I am working with Bulk RNAseq data (Illumina, PE, 101bp), 3 samples of a condition X and 3 samples control.
I have performed FastQC in all of them and although in general, they look okay (adapter content included), there is one sample (condition X) that although it has passed the adapter content, if you check the Overrepresented sequences, it appears "TruSeq Adapter, Index 1 (100% over 50bp)".
The rest of the samples (all the controls and the rest of the conditions) do not contain that particular overrepresented sequence previously mentioned.
My initial thought is removing the adapters (getting the sequence that Illumina provides) in all the samples in order to follow the same pipeline and therefore, be able to compare them (DE analysis, enrichment...).
However:
I do not know if it makes sense for those that do not have adapters, cause 1) I would be using extra-space in disk for "nothing" and I may modify them in a unnecessary step (?)
I also think that if the sample does not have that sequence, Cutadapt (the tool that I will use) will not do anything to it and it will be exactly the same (?)
So my question would be:
When you are trimming (just adapters, not Phred Score), what do you usually do? Do you run the same pipeline for all of the samples that you have or you just run the tool with the sample that "should be trimmed"?
**Needless to say that I have read all the possible posts/papers related to if I should trim or not when working with RNAseq data and there is not a proper consensus. Some people recommend doing it (better do it than to be sorry later), others not (they trust in the soft-clipping of the newest tools) and others just mention that it is recommended when you are working with small RNAseq or if the data is used for variant analyses, genome annotation or genome or transcriptome assembly purposes.

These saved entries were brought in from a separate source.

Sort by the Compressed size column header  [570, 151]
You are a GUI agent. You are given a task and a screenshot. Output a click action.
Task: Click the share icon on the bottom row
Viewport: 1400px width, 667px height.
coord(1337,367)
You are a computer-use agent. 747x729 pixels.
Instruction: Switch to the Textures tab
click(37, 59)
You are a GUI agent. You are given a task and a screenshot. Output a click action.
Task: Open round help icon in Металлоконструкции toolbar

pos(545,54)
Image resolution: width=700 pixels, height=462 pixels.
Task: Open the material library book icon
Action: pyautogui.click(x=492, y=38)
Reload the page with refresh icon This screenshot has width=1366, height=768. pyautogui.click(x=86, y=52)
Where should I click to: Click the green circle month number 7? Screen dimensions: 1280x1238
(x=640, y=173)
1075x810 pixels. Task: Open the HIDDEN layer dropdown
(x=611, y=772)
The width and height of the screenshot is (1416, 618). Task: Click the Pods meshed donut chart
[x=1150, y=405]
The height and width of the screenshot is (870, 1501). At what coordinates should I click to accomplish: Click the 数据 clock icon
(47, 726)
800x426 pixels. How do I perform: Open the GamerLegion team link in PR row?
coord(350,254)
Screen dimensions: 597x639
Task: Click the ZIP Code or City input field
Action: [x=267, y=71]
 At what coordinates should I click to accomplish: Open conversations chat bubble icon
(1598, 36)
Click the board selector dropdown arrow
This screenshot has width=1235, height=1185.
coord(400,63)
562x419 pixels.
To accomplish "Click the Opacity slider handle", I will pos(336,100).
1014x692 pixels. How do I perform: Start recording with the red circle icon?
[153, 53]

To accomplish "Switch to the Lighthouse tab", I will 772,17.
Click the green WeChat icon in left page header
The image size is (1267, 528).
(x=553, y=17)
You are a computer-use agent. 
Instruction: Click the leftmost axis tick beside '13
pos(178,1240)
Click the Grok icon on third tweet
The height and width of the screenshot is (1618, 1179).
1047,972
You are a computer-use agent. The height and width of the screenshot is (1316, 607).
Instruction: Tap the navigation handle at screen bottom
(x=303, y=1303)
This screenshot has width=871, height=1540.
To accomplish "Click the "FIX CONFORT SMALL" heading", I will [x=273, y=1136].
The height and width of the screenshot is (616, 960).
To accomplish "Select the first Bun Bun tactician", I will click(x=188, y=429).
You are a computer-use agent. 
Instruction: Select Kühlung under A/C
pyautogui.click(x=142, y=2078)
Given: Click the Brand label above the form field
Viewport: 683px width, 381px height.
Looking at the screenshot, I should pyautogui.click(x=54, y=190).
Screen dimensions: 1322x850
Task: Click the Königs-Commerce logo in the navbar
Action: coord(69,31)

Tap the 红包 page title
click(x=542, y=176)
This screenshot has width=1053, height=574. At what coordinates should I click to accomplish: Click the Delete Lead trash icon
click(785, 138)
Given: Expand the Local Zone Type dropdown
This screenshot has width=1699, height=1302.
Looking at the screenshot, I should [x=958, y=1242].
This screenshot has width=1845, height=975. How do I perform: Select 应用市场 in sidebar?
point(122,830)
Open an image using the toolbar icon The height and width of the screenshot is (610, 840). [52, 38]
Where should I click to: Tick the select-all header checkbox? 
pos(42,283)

Any feedback will be really appreciated.
Thanks in advance
Just do it. There is no harmful effect. If there are no adapters present nothing happens, except you spend a bit of time on the scan/trim run.
Yes, run it for all samples. I generally delete the trimmed files immediately after (or I pipe them directly from cutadapt into the next step of my pipeline if possible, therefore using no disk space).
6 samples is nothing -- if you were analyzing three thousand samples, I might recommend skipping adapter trimming due to computational cost, but I don't see any cost of trimming adapters from 6 samples to improve the quality of your alignments (even if very slightly).